以前国王とともにギディオンに訪れた時に会って以来、アランのことが気になっているマリア姫。

これを機会に仲を深めたいと、胸の開いたドレスで着飾り、さっきからあの手この手で迫っている。


広間の方では軽やかな音楽が鳴り、煌びやかに着飾った紳士淑女がダンスを楽しんでいる。

宴も終盤にかかり、すっかり酔いのまわった髭の侯爵が大声で息子の自慢話をしているのが、さっきから聞こえてくる。

こうしてテラスで夜風に当たる前に、アランもラステアの重臣たちに挨拶をし、令嬢たちとのダンスのお相手も一通り済ませた。

舞踏会に招かれたのは国王である父君だったが、急用ができたと言って代わりに行くよう命じられた。

どうせ行くのならと、市場の視察なども日程に組み込んで来たが、舞踏会とは口実で、実際はマリア姫とのお見合いみたいなものだった。

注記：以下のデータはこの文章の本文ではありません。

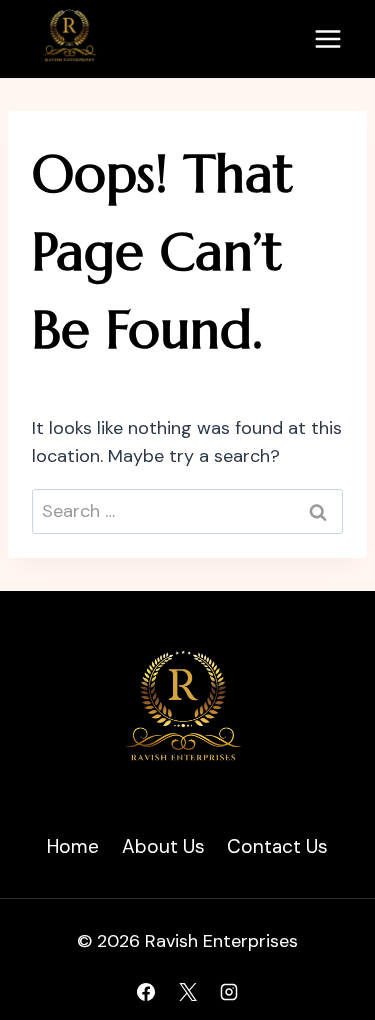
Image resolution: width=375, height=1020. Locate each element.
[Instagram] (229, 992)
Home (73, 846)
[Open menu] (327, 38)
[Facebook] (146, 992)
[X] (188, 992)
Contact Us (277, 846)
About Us (163, 846)
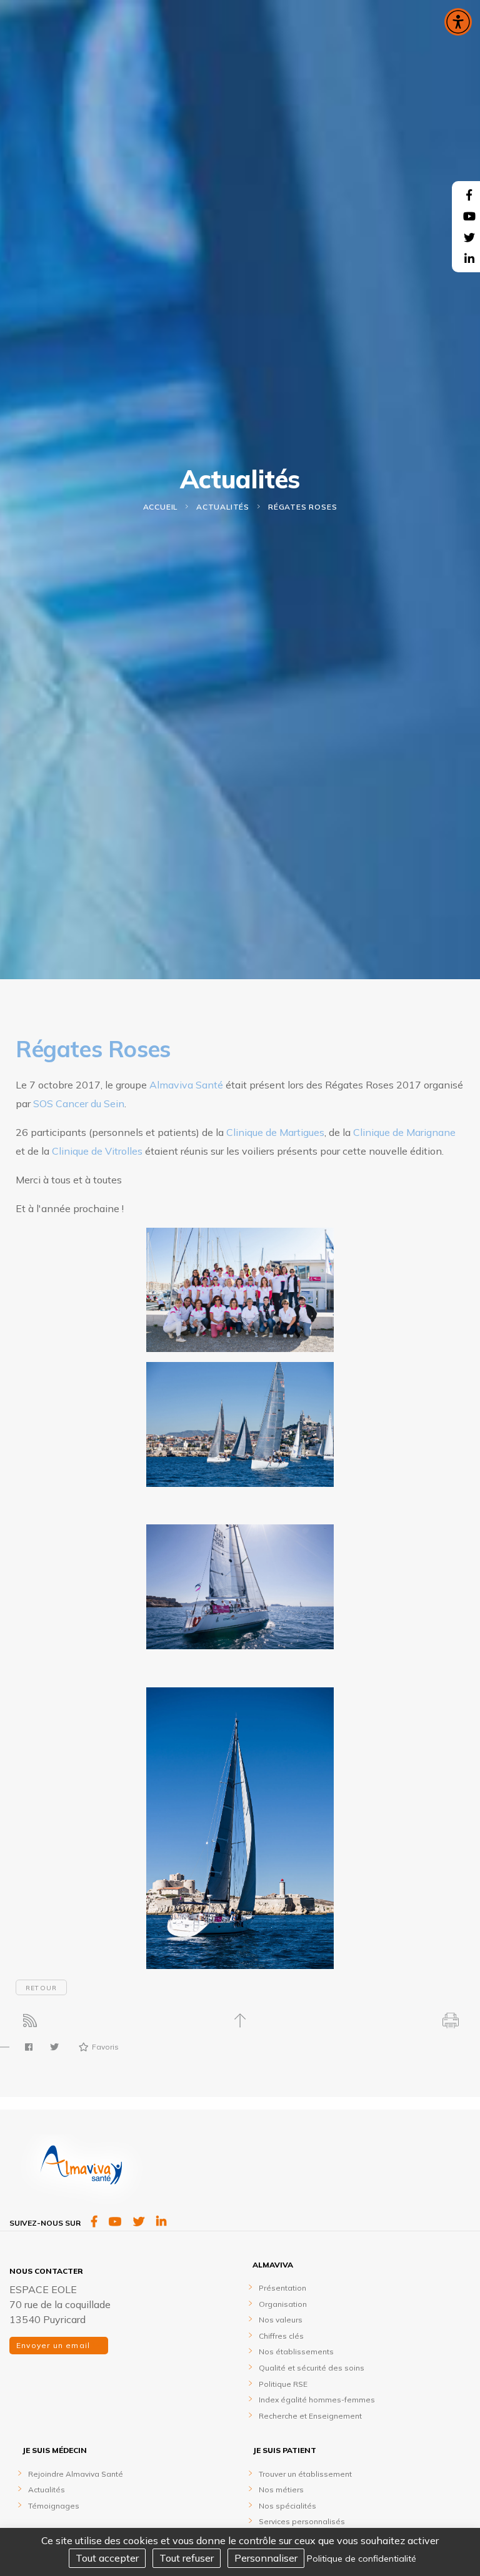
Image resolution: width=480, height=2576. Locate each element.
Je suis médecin (54, 2450)
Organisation (283, 2304)
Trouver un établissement (305, 2474)
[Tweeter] (54, 2047)
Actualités (222, 506)
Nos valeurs (280, 2319)
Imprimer (450, 2020)
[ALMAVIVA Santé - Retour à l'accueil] (81, 2174)
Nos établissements (296, 2351)
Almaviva (272, 2264)
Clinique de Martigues (275, 1132)
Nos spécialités (287, 2505)
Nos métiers (281, 2489)
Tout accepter (107, 2558)
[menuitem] (361, 2340)
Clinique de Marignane (404, 1132)
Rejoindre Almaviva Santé (75, 2474)
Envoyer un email (54, 2345)
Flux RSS (30, 2020)
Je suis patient (284, 2450)
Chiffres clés (281, 2336)
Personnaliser (266, 2558)
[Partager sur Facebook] (29, 2047)
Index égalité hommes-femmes (317, 2399)
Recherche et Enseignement (310, 2416)
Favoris (105, 2046)
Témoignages (53, 2505)
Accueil (160, 506)
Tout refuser (186, 2558)
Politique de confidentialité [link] (361, 2558)
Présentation (282, 2287)
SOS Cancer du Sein (78, 1103)
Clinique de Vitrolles (97, 1151)
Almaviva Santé (186, 1084)
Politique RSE (283, 2384)
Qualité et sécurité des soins (311, 2367)
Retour (41, 1988)
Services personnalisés (302, 2521)
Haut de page (240, 2020)
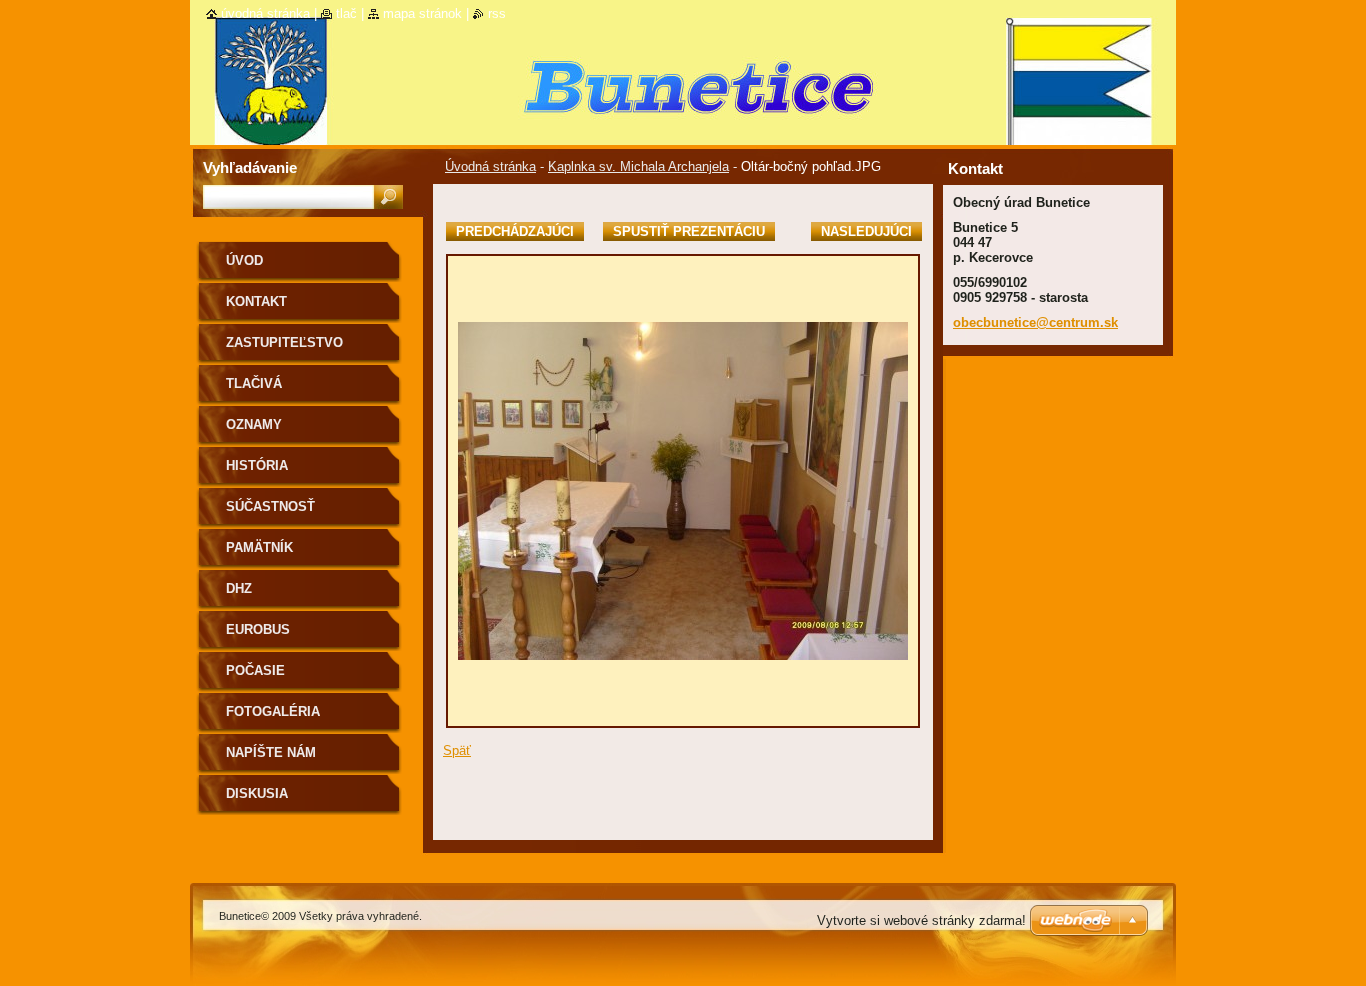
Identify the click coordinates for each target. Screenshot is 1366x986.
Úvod (244, 260)
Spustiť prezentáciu (689, 231)
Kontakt (256, 301)
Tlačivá (254, 383)
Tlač (346, 13)
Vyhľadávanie (250, 167)
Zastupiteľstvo (284, 342)
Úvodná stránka (490, 166)
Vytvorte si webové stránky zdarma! (921, 920)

ラステアに着いた当初から今現在まで、何をするにもマリア姫が同行してくる。

本人は外交のためと言っているが、アランを見つめるその瞳はねっとりとした女の色香を含んでいる。


ラステアは水が豊富なため、農耕と漁業が盛んだ。

市場にも活気があり、森の国と言われているギディオンとは違う品物がたくさん並んでいた。

この国との繋がりを持てば、ギディオンにとっても良いことには違いない。